▸ Task item
Write the data out again, character for character, with no images.

▸ Data
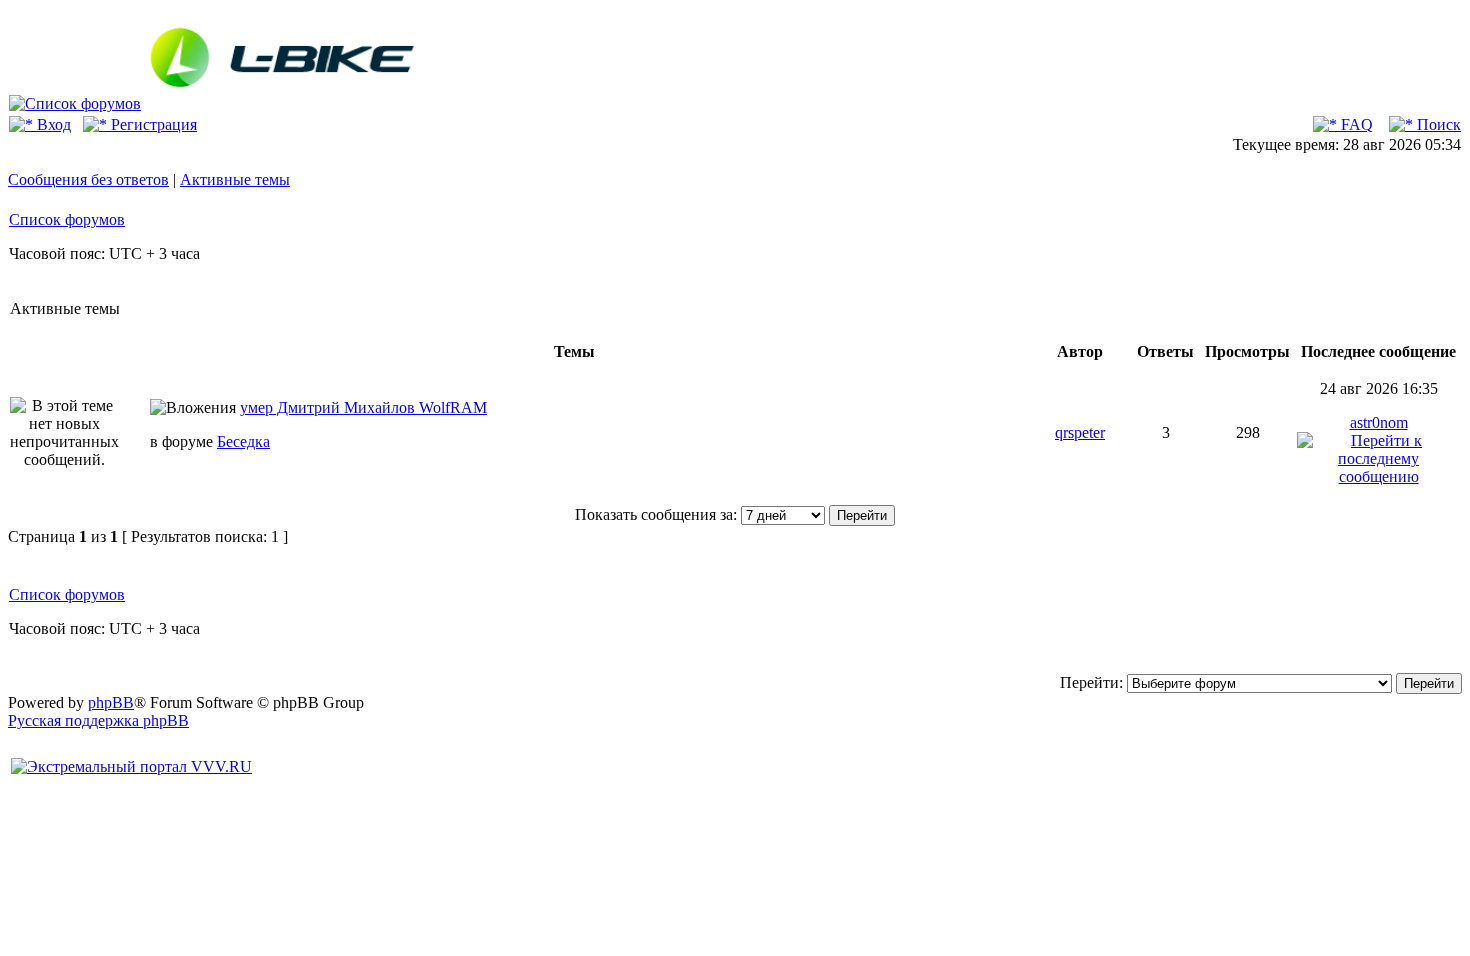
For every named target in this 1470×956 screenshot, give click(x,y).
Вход (52, 124)
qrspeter (1080, 432)
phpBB (111, 702)
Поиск (1437, 124)
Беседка (243, 441)
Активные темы (235, 179)
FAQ (1355, 124)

▸ Output for this task
For every named target in this 1470×956 screenshot, give click(x,y).
Вход (52, 124)
qrspeter (1080, 432)
phpBB (111, 702)
Поиск (1437, 124)
Беседка (243, 441)
Активные темы (235, 179)
FAQ (1355, 124)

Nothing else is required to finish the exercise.